On one level, it does. While our family lives in a neighborhood, and our daughter attends a school, where we are affirmed for the most part, I am nonetheless aware that many people in the world actively disapprove of gay and lesbian parents. Sometimes I am reminded of this in small ways – little comments, odd questions – and other times it is with all the subtlety of a punch to the gut. So when studies like this one come along, I find myself wanting to wave it in front of the opponents of gay and lesbian parenting and shout HA!
The study posits a few reasons why lesbian moms might be raising especially well-adjusted kids. One of them is that lesbian moms tend to have a high level of involvement in their kids' lives. We communicate with our kids. We spend time and energy on finding and creating social spaces where our kids will feel accepted. We are active at their schools. We show up. This is at least partly because we are often concerned about fending off any potential discrimination that our children might face because they have lesbian moms. (This is a real concern; the study also reported that 41% of the kids surveyed had experienced teasing or discrimination because of their parents' sexual orientation).
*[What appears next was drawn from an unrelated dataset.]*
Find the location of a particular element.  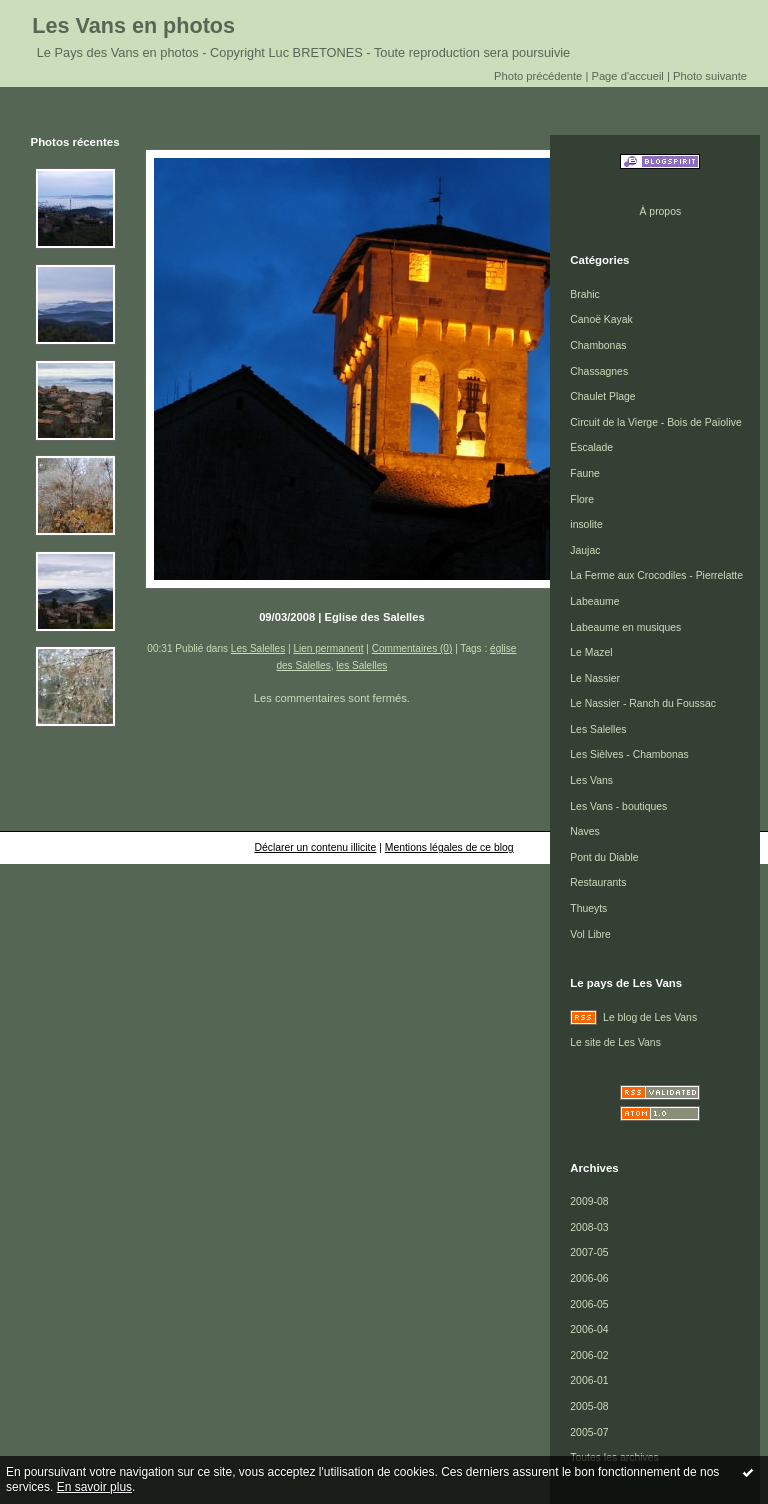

All of this is good. By and large, lesbian moms (and, I would wager, gay dads) are active, involved, engaged parents who made very thoughtful (and in our case, ridiculously time-consuming) decisions about becoming parents in the first place. This is reflected in our approach to parenting.
At the same time, studies like this one leave me with a little bit of concern, like a nagging scratchiness. And here's why: it's my sense that – sometimes – studies that show our kids are doing great and, in some ways, better, can make it tough for families with gay and lesbian parents to admit when they do face problems. If the kids of lesbian parents are doing better overall, what does it mean if your kid is having a tough time? Is it because something's terribly wrong? Because you've really screwed up? Or is it because we're all human and sometimes we do well, sometimes we do better, and sometimes we fall?
Don't get me wrong. I think it's awesome that the kids of lesbian parents are, overall, self-confident and not beset with behavior problems. Those are my goals for my daughter, too. And, I hope, it is this very self-confidence that will help our kids – all the children of gay men and lesbians – to ask for help when the road gets rough.